TRUST E COPPIE DI FATTO

TRUST E COPPIE DI FATTO

Il Trust può essere efficientemente impiegato anche quale strumento di regolazione dei rapporti patrimoniali intercorrenti tra i componenti di una convivenza more uxorio (o convivenza di fatto), per la quale la legge non prevede sufficienti meccanismi di tutela.

Il legislatore ha efficacemente regolato (con la legge n.76/2016, nota come Legge Cirinnà), le questioni riguardanti la successione legittima per le unioni civili tra persone (maggiorenni) dello stesso sesso o conviventi di fatto (omosessuali o eterosessuali), equiparando i partner di unioni civili con i coniugi.

Al contrario per i conviventi di fatto non sono stati stabiliti particolari diritti di successione, rimanendo così solo la volontà della persona, tramandata tramite testamento o trust, che non potrà in ogni modo intaccare la quota di eredità dovuta ai familiari legittimari.

In questo senso il trust potrebbe rappresentare un utile strumento per introdurre un assetto regolamentare analogo a quello del matrimonio (o dell’unione civile). 
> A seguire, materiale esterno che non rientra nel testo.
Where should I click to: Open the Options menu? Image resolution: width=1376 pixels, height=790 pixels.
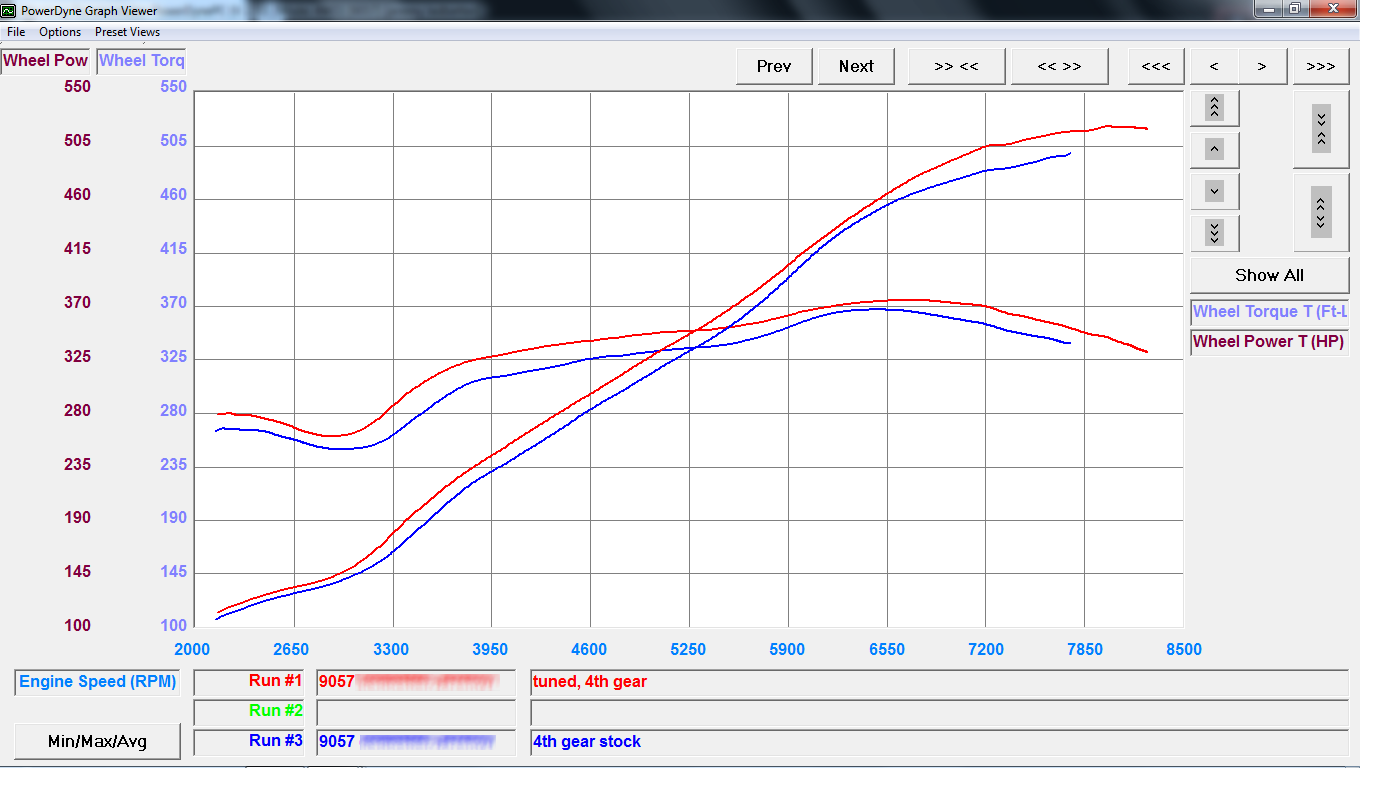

Un caso eclatante lo possiamo trovare nel caso dell'eredità di un noto cantautore scomparso nel 2012, che non ha lasciato alcun testamento ed ha quindi di fatto escluso il suo compagno di vita dalla successione, non essendo stato stipulato alcun accordo di unione civile e quindi, non potendo secondo la legge, quest’ultimo, assumere la qualità di erede.

Tale possibilità é ovviamente ipotizzabile per ogni coppia di fatto, in caso di decesso di uno dei due senza aver previsto nulla a favore del partner (tramite testamento o trust).

L’estrema utilità del trust, in questi casi, appare nella regolamentazione dei rapporti patrimoniali tra i conviventi, che consentiranno al superstite di poter fare affidamento su una certezza patrimoniale futura.